Task directions
Reproduce the entries exactly.

The data
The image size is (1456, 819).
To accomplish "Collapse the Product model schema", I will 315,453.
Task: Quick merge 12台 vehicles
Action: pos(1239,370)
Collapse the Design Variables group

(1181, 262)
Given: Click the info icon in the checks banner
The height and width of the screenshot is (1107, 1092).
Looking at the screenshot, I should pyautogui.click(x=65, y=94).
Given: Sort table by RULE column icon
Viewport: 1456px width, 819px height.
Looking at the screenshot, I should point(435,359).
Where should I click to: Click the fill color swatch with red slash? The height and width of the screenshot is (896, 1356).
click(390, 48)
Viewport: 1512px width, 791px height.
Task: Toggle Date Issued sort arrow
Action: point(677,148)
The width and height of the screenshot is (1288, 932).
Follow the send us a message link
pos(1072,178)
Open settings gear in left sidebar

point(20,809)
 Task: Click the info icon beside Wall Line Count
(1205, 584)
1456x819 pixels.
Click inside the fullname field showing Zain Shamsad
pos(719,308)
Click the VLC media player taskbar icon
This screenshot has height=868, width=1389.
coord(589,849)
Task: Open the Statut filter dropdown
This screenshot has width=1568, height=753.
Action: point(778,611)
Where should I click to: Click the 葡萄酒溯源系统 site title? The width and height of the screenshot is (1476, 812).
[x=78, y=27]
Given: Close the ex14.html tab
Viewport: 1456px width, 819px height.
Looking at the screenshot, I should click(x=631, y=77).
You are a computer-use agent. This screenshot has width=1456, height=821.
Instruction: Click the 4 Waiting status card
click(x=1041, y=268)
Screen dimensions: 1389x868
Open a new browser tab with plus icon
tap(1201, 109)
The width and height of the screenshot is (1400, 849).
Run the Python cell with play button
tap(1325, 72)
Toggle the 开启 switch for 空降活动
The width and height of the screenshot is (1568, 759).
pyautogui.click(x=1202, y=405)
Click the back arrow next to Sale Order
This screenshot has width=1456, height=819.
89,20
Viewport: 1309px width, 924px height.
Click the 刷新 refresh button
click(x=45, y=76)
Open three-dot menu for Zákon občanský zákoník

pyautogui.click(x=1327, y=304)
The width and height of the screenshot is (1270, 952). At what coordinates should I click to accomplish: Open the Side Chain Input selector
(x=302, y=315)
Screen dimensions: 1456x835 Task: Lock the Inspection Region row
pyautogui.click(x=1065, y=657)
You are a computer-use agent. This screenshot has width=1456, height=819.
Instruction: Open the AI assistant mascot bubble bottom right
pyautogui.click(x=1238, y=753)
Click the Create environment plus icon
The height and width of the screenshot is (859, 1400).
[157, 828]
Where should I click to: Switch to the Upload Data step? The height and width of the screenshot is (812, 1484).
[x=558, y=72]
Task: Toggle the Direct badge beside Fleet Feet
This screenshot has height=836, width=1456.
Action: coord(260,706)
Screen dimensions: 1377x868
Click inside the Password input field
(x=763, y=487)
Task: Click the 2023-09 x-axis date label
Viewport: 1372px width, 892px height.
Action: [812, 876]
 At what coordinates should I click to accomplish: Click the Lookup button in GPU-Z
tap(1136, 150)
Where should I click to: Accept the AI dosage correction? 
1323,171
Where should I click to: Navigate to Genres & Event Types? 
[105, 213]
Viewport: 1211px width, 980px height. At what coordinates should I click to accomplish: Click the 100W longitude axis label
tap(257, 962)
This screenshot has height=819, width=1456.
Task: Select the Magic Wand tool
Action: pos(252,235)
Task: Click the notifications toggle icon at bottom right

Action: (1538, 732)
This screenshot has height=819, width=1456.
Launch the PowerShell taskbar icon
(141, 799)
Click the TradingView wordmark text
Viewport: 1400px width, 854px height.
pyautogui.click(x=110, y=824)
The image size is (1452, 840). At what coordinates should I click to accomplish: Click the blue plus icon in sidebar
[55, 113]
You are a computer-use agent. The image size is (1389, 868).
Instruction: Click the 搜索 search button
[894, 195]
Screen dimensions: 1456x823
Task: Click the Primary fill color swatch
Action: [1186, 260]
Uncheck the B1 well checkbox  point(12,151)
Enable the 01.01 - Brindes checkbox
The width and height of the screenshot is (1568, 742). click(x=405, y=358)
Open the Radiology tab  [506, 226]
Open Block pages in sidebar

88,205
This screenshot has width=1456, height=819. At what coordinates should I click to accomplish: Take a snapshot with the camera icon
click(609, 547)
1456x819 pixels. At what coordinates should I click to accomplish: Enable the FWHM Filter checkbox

Response box
The image size is (1456, 819).
To accomplish "Collapse the Product model schema", I will 315,453.
Task: Quick merge 12台 vehicles
Action: pos(1239,370)
Collapse the Design Variables group

(1181, 262)
Given: Click the info icon in the checks banner
The height and width of the screenshot is (1107, 1092).
Looking at the screenshot, I should pyautogui.click(x=65, y=94).
Given: Sort table by RULE column icon
Viewport: 1456px width, 819px height.
Looking at the screenshot, I should point(435,359).
Where should I click to: Click the fill color swatch with red slash? The height and width of the screenshot is (896, 1356).
click(390, 48)
Viewport: 1512px width, 791px height.
Task: Toggle Date Issued sort arrow
Action: point(677,148)
The width and height of the screenshot is (1288, 932).
Follow the send us a message link
pos(1072,178)
Open settings gear in left sidebar

point(20,809)
 Task: Click the info icon beside Wall Line Count
(1205, 584)
1456x819 pixels.
Click inside the fullname field showing Zain Shamsad
pos(719,308)
Click the VLC media player taskbar icon
This screenshot has height=868, width=1389.
coord(589,849)
Task: Open the Statut filter dropdown
This screenshot has width=1568, height=753.
Action: point(778,611)
Where should I click to: Click the 葡萄酒溯源系统 site title? The width and height of the screenshot is (1476, 812).
[x=78, y=27]
Given: Close the ex14.html tab
Viewport: 1456px width, 819px height.
Looking at the screenshot, I should click(x=631, y=77).
You are a computer-use agent. This screenshot has width=1456, height=821.
Instruction: Click the 4 Waiting status card
click(x=1041, y=268)
Screen dimensions: 1389x868
Open a new browser tab with plus icon
tap(1201, 109)
The width and height of the screenshot is (1400, 849).
Run the Python cell with play button
tap(1325, 72)
Toggle the 开启 switch for 空降活动
The width and height of the screenshot is (1568, 759).
pyautogui.click(x=1202, y=405)
Click the back arrow next to Sale Order
This screenshot has width=1456, height=819.
89,20
Viewport: 1309px width, 924px height.
Click the 刷新 refresh button
click(x=45, y=76)
Open three-dot menu for Zákon občanský zákoník

pyautogui.click(x=1327, y=304)
The width and height of the screenshot is (1270, 952). At what coordinates should I click to accomplish: Open the Side Chain Input selector
(x=302, y=315)
Screen dimensions: 1456x835 Task: Lock the Inspection Region row
pyautogui.click(x=1065, y=657)
You are a computer-use agent. This screenshot has width=1456, height=819.
Instruction: Open the AI assistant mascot bubble bottom right
pyautogui.click(x=1238, y=753)
Click the Create environment plus icon
The height and width of the screenshot is (859, 1400).
[157, 828]
Where should I click to: Switch to the Upload Data step? The height and width of the screenshot is (812, 1484).
[x=558, y=72]
Task: Toggle the Direct badge beside Fleet Feet
This screenshot has height=836, width=1456.
Action: coord(260,706)
Screen dimensions: 1377x868
Click inside the Password input field
(x=763, y=487)
Task: Click the 2023-09 x-axis date label
Viewport: 1372px width, 892px height.
Action: [812, 876]
 At what coordinates should I click to accomplish: Click the Lookup button in GPU-Z
tap(1136, 150)
Where should I click to: Accept the AI dosage correction? 
1323,171
Where should I click to: Navigate to Genres & Event Types? 
[105, 213]
Viewport: 1211px width, 980px height. At what coordinates should I click to accomplish: Click the 100W longitude axis label
tap(257, 962)
This screenshot has height=819, width=1456.
Task: Select the Magic Wand tool
Action: pos(252,235)
Task: Click the notifications toggle icon at bottom right

Action: (1538, 732)
This screenshot has height=819, width=1456.
Launch the PowerShell taskbar icon
(141, 799)
Click the TradingView wordmark text
Viewport: 1400px width, 854px height.
pyautogui.click(x=110, y=824)
The image size is (1452, 840). At what coordinates should I click to accomplish: Click the blue plus icon in sidebar
[55, 113]
You are a computer-use agent. The image size is (1389, 868).
Instruction: Click the 搜索 search button
[894, 195]
Screen dimensions: 1456x823
Task: Click the Primary fill color swatch
Action: [1186, 260]
Uncheck the B1 well checkbox  point(12,151)
Enable the 01.01 - Brindes checkbox
The width and height of the screenshot is (1568, 742). click(x=405, y=358)
Open the Radiology tab  [506, 226]
Open Block pages in sidebar

88,205
This screenshot has width=1456, height=819. At what coordinates should I click to accomplish: Take a snapshot with the camera icon
click(609, 547)
1456x819 pixels. At what coordinates should I click to accomplish: Enable the FWHM Filter checkbox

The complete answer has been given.